L'administration du cyberespace de la Chine (CAC), le régulateur Internet du pays, s'est exprimée préoccupation pour une proposition américaine afin que les semi-conducteurs avancés vendus à l'étranger soient équipés de fonctions de surveillance et de positionnement.

La mesure du CAC montre l'incertitude quant aux perspectives de vente de la société américaine en Chine des semaines après une interdiction d'exportation imposée par les États-Unis a été révoquée.

Le régulateur a déclaré qu'il avait convoqué Nvidia à une réunion ce jeudi pour expliquer si sa puce H20 avait un risque de sécurité de la porte arrière, car il craint que les données des utilisateurs chinois et des droits à la confidentialité ne soient affectés.

Un risque de porte arrière fait référence à une méthode cachée pour éviter les contrôles d'authentification ou de sécurité normaux.

Nvidia rejette que vos puces ont un suivi de sécurité

Dans un communiqué, un porte-parole de Nvidia a déclaré que « la cybersécurité a une importance cruciale pour nous. Nvidia n'a pas de » portes arrière « dans leurs puces qui permettent de les accéder ou de les contrôler. »

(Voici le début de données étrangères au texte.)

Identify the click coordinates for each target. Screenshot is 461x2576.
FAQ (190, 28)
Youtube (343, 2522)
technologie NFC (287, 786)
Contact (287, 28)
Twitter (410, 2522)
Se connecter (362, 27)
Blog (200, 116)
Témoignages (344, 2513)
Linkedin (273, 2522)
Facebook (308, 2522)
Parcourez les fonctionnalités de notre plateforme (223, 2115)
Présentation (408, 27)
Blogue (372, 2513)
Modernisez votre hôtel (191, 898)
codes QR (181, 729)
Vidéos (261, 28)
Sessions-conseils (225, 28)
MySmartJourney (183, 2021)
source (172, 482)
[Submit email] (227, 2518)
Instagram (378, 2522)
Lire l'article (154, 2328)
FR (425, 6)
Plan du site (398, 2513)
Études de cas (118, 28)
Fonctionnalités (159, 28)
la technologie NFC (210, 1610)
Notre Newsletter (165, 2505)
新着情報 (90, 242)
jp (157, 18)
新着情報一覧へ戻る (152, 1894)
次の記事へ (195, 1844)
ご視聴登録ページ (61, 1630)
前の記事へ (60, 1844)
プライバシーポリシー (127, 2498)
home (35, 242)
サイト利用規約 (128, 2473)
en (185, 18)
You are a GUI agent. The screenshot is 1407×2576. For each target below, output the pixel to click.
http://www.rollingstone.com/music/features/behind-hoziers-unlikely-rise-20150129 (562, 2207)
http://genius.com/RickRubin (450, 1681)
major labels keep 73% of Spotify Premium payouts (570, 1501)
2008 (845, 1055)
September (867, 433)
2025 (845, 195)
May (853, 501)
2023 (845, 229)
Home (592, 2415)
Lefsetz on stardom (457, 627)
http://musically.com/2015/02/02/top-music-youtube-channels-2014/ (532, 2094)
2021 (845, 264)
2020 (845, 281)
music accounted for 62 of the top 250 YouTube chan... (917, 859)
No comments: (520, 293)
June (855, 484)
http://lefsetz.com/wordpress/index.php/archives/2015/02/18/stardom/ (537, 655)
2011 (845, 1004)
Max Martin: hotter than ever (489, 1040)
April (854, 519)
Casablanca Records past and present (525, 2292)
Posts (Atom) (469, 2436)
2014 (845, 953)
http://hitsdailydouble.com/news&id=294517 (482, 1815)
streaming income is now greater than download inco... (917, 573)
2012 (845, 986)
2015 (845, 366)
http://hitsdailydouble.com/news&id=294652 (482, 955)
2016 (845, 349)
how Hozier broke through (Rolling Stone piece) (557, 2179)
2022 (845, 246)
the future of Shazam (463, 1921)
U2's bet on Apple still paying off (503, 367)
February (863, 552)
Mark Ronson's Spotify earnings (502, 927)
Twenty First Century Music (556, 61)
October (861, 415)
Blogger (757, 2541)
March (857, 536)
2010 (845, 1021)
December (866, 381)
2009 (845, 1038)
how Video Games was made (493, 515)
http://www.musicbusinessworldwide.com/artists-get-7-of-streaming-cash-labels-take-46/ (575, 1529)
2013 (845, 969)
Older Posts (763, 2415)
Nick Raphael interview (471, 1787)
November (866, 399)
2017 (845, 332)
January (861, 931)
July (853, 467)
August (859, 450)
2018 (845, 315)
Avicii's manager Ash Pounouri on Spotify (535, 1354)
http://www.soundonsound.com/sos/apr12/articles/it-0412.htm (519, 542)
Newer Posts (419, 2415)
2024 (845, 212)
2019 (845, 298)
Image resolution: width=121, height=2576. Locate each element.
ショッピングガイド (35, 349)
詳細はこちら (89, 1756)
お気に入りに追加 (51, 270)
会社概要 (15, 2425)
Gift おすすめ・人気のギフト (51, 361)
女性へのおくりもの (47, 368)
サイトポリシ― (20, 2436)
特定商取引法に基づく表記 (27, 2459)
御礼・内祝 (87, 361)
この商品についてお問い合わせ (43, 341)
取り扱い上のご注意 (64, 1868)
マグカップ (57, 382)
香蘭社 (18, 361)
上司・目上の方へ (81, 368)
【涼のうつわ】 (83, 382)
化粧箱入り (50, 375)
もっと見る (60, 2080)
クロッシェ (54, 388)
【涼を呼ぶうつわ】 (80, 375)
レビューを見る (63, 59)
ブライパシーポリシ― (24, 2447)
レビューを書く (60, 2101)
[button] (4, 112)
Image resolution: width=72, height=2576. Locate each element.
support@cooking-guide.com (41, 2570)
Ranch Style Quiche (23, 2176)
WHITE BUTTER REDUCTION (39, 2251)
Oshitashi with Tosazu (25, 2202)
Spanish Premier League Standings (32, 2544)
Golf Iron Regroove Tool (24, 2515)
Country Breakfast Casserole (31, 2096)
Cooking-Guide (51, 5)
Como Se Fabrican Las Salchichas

La Maison Blanche et les deux caméras du Congrès ont proposé de demander à des sociétés de puces américaines qui incluent la technologie de vérification de l'emplacement dans leurs produits pour les empêcher de s'écarter aux pays où les lois sur les exportations interdisent leur vente. Ces initiatives ne sont même pas devenues une norme formelle et aucune exigence technique n'a été établie.

La société a développé la puce H20 pour le marché chinois après que les États-Unis aient imposé des restrictions d'exportation des puces AVC à la fin de 2023.